Ir aos bancos para saber quantos são os desempregados é uma ideia que não dá para qualificar mantendo a elegância. Sobre ir à Secretaria do Trabalho, esse dado já existe. É o Caged (Cadastro Geral de Empregados e Desempregados). Mede apenas o mercado de trabalho formal. As empresas formais informam ao antigo Ministério do Trabalho os trabalhadores com carteira que contrataram e demitiram. O dado é importante, mas parcial, porque o Brasil tem 37 milhões de trabalhadores informais.

Qual é o objetivo do presidente ao atacar o instituto oficial de estatísticas, que fornece ao país um sem-número de indicadores, em todas as áreas, há mais de 80 anos? Essa sempre foi a tendência de governantes autoritários. Foi o que os Kirchner fizeram com o Indec porque não gostavam da informação de que a inflação estava subindo mês a mês. A intervenção no instituto argentino chegou ao ponto de o governo exigir saber quais eram os locais de coleta da informação.

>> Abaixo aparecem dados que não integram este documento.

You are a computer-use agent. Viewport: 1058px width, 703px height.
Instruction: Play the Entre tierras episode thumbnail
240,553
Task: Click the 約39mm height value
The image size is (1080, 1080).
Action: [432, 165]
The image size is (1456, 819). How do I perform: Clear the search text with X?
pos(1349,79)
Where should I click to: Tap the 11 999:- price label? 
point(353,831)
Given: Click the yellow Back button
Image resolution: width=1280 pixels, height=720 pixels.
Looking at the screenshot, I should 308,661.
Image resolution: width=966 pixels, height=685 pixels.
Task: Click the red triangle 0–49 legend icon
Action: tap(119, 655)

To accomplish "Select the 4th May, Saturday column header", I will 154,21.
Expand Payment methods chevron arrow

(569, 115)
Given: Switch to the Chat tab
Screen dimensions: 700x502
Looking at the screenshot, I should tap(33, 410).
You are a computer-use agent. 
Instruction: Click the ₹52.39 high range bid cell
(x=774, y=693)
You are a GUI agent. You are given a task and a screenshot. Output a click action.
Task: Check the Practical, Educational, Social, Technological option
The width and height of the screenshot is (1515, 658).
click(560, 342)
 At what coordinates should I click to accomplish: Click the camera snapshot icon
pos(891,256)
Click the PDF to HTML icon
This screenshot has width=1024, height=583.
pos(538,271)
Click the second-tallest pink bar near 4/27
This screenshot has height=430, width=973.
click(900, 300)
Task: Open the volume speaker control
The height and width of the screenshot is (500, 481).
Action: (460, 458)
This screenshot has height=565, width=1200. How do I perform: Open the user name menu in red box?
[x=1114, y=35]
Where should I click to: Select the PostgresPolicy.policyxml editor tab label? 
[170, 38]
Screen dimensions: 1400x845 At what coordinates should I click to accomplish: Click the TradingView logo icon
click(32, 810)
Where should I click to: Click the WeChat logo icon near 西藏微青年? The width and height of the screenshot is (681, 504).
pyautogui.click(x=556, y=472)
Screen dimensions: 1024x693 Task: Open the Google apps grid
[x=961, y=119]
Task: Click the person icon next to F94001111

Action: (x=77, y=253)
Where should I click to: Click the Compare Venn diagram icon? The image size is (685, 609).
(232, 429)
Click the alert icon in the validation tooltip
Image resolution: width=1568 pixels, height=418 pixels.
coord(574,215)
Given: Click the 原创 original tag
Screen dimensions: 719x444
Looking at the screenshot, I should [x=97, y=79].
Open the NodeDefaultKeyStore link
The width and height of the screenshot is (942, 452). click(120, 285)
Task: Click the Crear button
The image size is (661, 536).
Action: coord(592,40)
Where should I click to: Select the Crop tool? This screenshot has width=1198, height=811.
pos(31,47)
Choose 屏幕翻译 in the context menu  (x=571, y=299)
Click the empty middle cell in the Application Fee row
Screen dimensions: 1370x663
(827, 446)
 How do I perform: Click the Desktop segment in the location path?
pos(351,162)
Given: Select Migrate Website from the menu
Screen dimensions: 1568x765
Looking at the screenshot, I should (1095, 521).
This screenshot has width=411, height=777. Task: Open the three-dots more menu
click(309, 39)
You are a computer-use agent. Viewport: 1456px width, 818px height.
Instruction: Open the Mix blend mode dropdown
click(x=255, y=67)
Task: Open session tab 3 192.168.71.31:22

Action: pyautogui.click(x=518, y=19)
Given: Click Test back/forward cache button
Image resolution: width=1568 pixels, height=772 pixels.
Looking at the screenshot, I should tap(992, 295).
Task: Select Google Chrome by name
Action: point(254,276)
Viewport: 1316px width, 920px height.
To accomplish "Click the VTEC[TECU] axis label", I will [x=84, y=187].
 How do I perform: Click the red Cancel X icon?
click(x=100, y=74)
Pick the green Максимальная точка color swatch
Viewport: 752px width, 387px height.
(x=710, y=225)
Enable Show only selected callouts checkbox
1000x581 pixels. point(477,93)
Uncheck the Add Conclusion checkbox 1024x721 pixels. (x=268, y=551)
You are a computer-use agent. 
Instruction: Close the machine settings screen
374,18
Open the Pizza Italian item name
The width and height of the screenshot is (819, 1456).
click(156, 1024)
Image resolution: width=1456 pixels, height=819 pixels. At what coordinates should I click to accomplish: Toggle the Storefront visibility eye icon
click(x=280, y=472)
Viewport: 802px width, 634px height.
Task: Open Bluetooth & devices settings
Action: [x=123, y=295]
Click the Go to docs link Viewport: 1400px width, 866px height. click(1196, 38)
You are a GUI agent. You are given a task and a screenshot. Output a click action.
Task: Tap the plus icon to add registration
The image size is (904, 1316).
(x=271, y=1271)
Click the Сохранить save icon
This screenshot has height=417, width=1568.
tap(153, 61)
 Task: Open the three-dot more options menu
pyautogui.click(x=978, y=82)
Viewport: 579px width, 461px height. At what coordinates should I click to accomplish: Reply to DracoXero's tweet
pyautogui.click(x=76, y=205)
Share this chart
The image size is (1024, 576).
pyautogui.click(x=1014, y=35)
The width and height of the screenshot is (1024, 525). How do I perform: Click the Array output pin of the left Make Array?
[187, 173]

Pesquisar desemprego é difícil, mas o IBGE tem aperfeiçoado sua metodologia. Hoje ele divulga todo mês o desemprego numa média móvel trimestral. Os estudos para implantar a Pnad Contínua começaram em 2006, mas ela só começou, de forma experimental, em outubro de 2011, no primeiro ano do governo Dilma. As primeiras divulgações ocorreram em 2014, ano de eleição. Na época, houve reclamações de dirigentes petistas, porque a taxa de desemprego medida pela Pnad estava maior do que a do antigo índice, a PME (Pesquisa Mensal de Emprego), usado pelo IBGE desde os anos 80 e que captava oscilações no mercado de trabalho em seis regiões metropolitanas. A Pnad é uma pesquisa muito mais abrangente. Coleta dados em cerca de 210 mil domicílios em 3.500 municípios em todo o país. Na época, a senadora Gleisi Hoffmann (PT-PR) pediu ao Ministério do Planejamento informações sobre a pesquisa, o que levantou suspeitas de uma possível interferência do governo no indicador. O IBGE tem sabido resistir às tentativas de intervenção.

Há outros temores. O pior perigo agora é que o governo imponha ao IBGE um Censo resumido, como foi sugerido pelo ministro Paulo Guedes recentemente.

O Censo é a nave-mãe das estatísticas. Dele o país depende para saber, por exemplo, por que a reforma da Previdência é necessária ou como distribuir os recursos do Fundo de Participação dos Municípios. Se errar no Censo, o Brasil terá um prejuízo que vai durar dez anos.